Records for the task:
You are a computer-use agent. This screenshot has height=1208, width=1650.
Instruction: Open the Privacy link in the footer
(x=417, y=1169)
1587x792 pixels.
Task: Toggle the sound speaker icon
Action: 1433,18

Problem statement: Copy every one of the entries above word for word, keeping each line unchanged.

Solution for this exercise:
You are a computer-use agent. This screenshot has height=1208, width=1650.
Instruction: Open the Privacy link in the footer
(x=417, y=1169)
1587x792 pixels.
Task: Toggle the sound speaker icon
Action: 1433,18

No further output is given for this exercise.